Records supplied.
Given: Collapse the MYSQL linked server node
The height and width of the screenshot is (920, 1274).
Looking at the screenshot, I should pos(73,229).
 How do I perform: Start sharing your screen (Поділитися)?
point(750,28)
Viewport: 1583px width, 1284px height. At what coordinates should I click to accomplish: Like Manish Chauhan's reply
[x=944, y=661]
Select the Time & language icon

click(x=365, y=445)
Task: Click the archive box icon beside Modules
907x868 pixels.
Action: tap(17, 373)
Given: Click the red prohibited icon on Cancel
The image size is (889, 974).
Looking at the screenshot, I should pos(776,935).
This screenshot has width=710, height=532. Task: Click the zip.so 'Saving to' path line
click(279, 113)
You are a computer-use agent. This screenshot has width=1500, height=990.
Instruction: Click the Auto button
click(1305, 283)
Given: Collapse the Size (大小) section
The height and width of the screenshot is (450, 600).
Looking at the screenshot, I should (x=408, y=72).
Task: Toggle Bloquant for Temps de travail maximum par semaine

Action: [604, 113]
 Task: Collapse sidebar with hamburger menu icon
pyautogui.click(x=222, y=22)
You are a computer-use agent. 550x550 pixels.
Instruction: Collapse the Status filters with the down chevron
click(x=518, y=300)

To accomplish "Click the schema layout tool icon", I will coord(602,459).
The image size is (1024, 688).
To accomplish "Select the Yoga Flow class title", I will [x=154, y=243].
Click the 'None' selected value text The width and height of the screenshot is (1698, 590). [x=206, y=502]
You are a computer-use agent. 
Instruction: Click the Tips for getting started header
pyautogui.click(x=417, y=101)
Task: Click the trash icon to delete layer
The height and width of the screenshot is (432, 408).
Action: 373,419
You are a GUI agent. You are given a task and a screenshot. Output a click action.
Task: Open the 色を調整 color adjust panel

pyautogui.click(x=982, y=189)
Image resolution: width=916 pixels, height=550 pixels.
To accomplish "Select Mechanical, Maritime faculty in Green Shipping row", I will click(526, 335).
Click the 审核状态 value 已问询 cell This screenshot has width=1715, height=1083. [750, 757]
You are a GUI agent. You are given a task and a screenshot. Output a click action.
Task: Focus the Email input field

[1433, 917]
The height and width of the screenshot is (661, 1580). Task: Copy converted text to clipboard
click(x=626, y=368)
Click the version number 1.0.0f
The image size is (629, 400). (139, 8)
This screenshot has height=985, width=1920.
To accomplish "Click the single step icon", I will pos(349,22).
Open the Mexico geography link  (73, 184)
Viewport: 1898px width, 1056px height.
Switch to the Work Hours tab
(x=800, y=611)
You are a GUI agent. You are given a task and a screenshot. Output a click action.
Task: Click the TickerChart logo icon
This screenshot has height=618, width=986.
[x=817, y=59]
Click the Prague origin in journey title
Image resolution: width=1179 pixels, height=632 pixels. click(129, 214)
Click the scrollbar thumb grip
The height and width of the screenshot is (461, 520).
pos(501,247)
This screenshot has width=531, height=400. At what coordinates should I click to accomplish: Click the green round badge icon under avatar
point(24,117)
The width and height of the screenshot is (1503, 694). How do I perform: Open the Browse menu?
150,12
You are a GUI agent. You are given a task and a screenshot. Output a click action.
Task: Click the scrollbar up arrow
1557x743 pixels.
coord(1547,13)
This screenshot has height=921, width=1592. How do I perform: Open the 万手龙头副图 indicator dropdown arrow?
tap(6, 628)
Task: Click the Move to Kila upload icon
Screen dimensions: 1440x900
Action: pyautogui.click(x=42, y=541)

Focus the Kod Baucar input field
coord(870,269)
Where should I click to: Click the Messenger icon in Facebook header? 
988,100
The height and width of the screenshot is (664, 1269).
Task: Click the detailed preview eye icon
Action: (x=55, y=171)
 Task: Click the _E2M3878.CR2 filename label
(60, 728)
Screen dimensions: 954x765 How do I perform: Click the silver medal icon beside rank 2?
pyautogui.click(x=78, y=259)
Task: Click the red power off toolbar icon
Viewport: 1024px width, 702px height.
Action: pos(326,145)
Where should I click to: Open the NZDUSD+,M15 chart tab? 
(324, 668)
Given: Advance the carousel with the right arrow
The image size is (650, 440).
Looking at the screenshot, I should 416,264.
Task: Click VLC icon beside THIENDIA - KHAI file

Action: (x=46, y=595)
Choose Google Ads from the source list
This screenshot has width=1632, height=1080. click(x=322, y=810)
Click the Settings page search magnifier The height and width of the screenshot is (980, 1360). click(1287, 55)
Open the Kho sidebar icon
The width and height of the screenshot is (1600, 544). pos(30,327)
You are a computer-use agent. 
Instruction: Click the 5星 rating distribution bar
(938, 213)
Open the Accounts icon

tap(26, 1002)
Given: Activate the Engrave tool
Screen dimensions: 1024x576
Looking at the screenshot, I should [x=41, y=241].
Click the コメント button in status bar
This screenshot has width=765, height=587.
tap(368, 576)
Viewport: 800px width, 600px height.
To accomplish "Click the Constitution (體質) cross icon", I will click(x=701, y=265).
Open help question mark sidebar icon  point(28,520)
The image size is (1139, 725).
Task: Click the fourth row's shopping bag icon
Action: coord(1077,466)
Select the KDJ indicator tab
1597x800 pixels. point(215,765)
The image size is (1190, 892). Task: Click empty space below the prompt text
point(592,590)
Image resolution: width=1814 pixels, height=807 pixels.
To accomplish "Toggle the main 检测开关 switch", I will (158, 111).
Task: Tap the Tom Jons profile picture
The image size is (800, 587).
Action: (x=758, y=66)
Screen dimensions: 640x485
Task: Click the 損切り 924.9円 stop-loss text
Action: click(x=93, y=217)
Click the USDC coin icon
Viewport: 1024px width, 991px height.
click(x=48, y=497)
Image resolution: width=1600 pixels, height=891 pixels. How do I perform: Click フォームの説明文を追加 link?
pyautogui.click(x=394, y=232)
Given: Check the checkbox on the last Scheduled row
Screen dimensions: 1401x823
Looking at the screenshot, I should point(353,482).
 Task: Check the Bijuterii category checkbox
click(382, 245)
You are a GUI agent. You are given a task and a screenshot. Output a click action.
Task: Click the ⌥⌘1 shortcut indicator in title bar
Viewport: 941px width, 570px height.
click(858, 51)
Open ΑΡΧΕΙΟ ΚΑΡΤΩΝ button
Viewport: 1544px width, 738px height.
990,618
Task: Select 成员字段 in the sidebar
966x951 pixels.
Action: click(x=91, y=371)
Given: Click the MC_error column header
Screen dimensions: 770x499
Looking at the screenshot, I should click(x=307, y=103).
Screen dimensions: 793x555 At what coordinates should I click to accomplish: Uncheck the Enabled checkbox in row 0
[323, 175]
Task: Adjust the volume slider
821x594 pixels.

What is expected. Line by line, write out the records above exactly.

Solution to the problem.
Given: Collapse the MYSQL linked server node
The height and width of the screenshot is (920, 1274).
Looking at the screenshot, I should pos(73,229).
 How do I perform: Start sharing your screen (Поділитися)?
point(750,28)
Viewport: 1583px width, 1284px height. At what coordinates should I click to accomplish: Like Manish Chauhan's reply
[x=944, y=661]
Select the Time & language icon

click(x=365, y=445)
Task: Click the archive box icon beside Modules
907x868 pixels.
Action: tap(17, 373)
Given: Click the red prohibited icon on Cancel
The image size is (889, 974).
Looking at the screenshot, I should pos(776,935).
This screenshot has width=710, height=532. Task: Click the zip.so 'Saving to' path line
click(279, 113)
You are a computer-use agent. This screenshot has width=1500, height=990.
Instruction: Click the Auto button
click(1305, 283)
Given: Collapse the Size (大小) section
The height and width of the screenshot is (450, 600).
Looking at the screenshot, I should (x=408, y=72).
Task: Toggle Bloquant for Temps de travail maximum par semaine

Action: [604, 113]
 Task: Collapse sidebar with hamburger menu icon
pyautogui.click(x=222, y=22)
You are a computer-use agent. 550x550 pixels.
Instruction: Collapse the Status filters with the down chevron
click(x=518, y=300)

To accomplish "Click the schema layout tool icon", I will coord(602,459).
The image size is (1024, 688).
To accomplish "Select the Yoga Flow class title", I will [x=154, y=243].
Click the 'None' selected value text The width and height of the screenshot is (1698, 590). [x=206, y=502]
You are a computer-use agent. 
Instruction: Click the Tips for getting started header
pyautogui.click(x=417, y=101)
Task: Click the trash icon to delete layer
The height and width of the screenshot is (432, 408).
Action: 373,419
You are a GUI agent. You are given a task and a screenshot. Output a click action.
Task: Open the 色を調整 color adjust panel

pyautogui.click(x=982, y=189)
Image resolution: width=916 pixels, height=550 pixels.
To accomplish "Select Mechanical, Maritime faculty in Green Shipping row", I will click(526, 335).
Click the 审核状态 value 已问询 cell This screenshot has width=1715, height=1083. [750, 757]
You are a GUI agent. You are given a task and a screenshot. Output a click action.
Task: Focus the Email input field

[1433, 917]
The height and width of the screenshot is (661, 1580). Task: Copy converted text to clipboard
click(x=626, y=368)
Click the version number 1.0.0f
The image size is (629, 400). (139, 8)
This screenshot has height=985, width=1920.
To accomplish "Click the single step icon", I will pos(349,22).
Open the Mexico geography link  (73, 184)
Viewport: 1898px width, 1056px height.
Switch to the Work Hours tab
(x=800, y=611)
You are a GUI agent. You are given a task and a screenshot. Output a click action.
Task: Click the TickerChart logo icon
This screenshot has height=618, width=986.
[x=817, y=59]
Click the Prague origin in journey title
Image resolution: width=1179 pixels, height=632 pixels. click(129, 214)
Click the scrollbar thumb grip
The height and width of the screenshot is (461, 520).
pos(501,247)
This screenshot has width=531, height=400. At what coordinates should I click to accomplish: Click the green round badge icon under avatar
point(24,117)
The width and height of the screenshot is (1503, 694). How do I perform: Open the Browse menu?
150,12
You are a GUI agent. You are given a task and a screenshot. Output a click action.
Task: Click the scrollbar up arrow
1557x743 pixels.
coord(1547,13)
This screenshot has height=921, width=1592. How do I perform: Open the 万手龙头副图 indicator dropdown arrow?
tap(6, 628)
Task: Click the Move to Kila upload icon
Screen dimensions: 1440x900
Action: pyautogui.click(x=42, y=541)

Focus the Kod Baucar input field
coord(870,269)
Where should I click to: Click the Messenger icon in Facebook header? 
988,100
The height and width of the screenshot is (664, 1269).
Task: Click the detailed preview eye icon
Action: (x=55, y=171)
 Task: Click the _E2M3878.CR2 filename label
(60, 728)
Screen dimensions: 954x765 How do I perform: Click the silver medal icon beside rank 2?
pyautogui.click(x=78, y=259)
Task: Click the red power off toolbar icon
Viewport: 1024px width, 702px height.
Action: pos(326,145)
Where should I click to: Open the NZDUSD+,M15 chart tab? 
(324, 668)
Given: Advance the carousel with the right arrow
The image size is (650, 440).
Looking at the screenshot, I should 416,264.
Task: Click VLC icon beside THIENDIA - KHAI file

Action: (x=46, y=595)
Choose Google Ads from the source list
This screenshot has width=1632, height=1080. click(x=322, y=810)
Click the Settings page search magnifier The height and width of the screenshot is (980, 1360). click(1287, 55)
Open the Kho sidebar icon
The width and height of the screenshot is (1600, 544). pos(30,327)
You are a computer-use agent. 
Instruction: Click the 5星 rating distribution bar
(938, 213)
Open the Accounts icon

tap(26, 1002)
Given: Activate the Engrave tool
Screen dimensions: 1024x576
Looking at the screenshot, I should [x=41, y=241].
Click the コメント button in status bar
This screenshot has width=765, height=587.
tap(368, 576)
Viewport: 800px width, 600px height.
To accomplish "Click the Constitution (體質) cross icon", I will click(x=701, y=265).
Open help question mark sidebar icon  point(28,520)
The image size is (1139, 725).
Task: Click the fourth row's shopping bag icon
Action: coord(1077,466)
Select the KDJ indicator tab
1597x800 pixels. point(215,765)
The image size is (1190, 892). Task: Click empty space below the prompt text
point(592,590)
Image resolution: width=1814 pixels, height=807 pixels.
To accomplish "Toggle the main 检测开关 switch", I will (158, 111).
Task: Tap the Tom Jons profile picture
The image size is (800, 587).
Action: (x=758, y=66)
Screen dimensions: 640x485
Task: Click the 損切り 924.9円 stop-loss text
Action: click(x=93, y=217)
Click the USDC coin icon
Viewport: 1024px width, 991px height.
click(x=48, y=497)
Image resolution: width=1600 pixels, height=891 pixels. How do I perform: Click フォームの説明文を追加 link?
pyautogui.click(x=394, y=232)
Given: Check the checkbox on the last Scheduled row
Screen dimensions: 1401x823
Looking at the screenshot, I should point(353,482).
 Task: Check the Bijuterii category checkbox
click(382, 245)
You are a GUI agent. You are given a task and a screenshot. Output a click action.
Task: Click the ⌥⌘1 shortcut indicator in title bar
Viewport: 941px width, 570px height.
click(858, 51)
Open ΑΡΧΕΙΟ ΚΑΡΤΩΝ button
Viewport: 1544px width, 738px height.
990,618
Task: Select 成员字段 in the sidebar
966x951 pixels.
Action: click(x=91, y=371)
Given: Click the MC_error column header
Screen dimensions: 770x499
Looking at the screenshot, I should click(x=307, y=103).
Screen dimensions: 793x555 At what coordinates should I click to accomplish: Uncheck the Enabled checkbox in row 0
[323, 175]
Task: Adjust the volume slider
821x594 pixels.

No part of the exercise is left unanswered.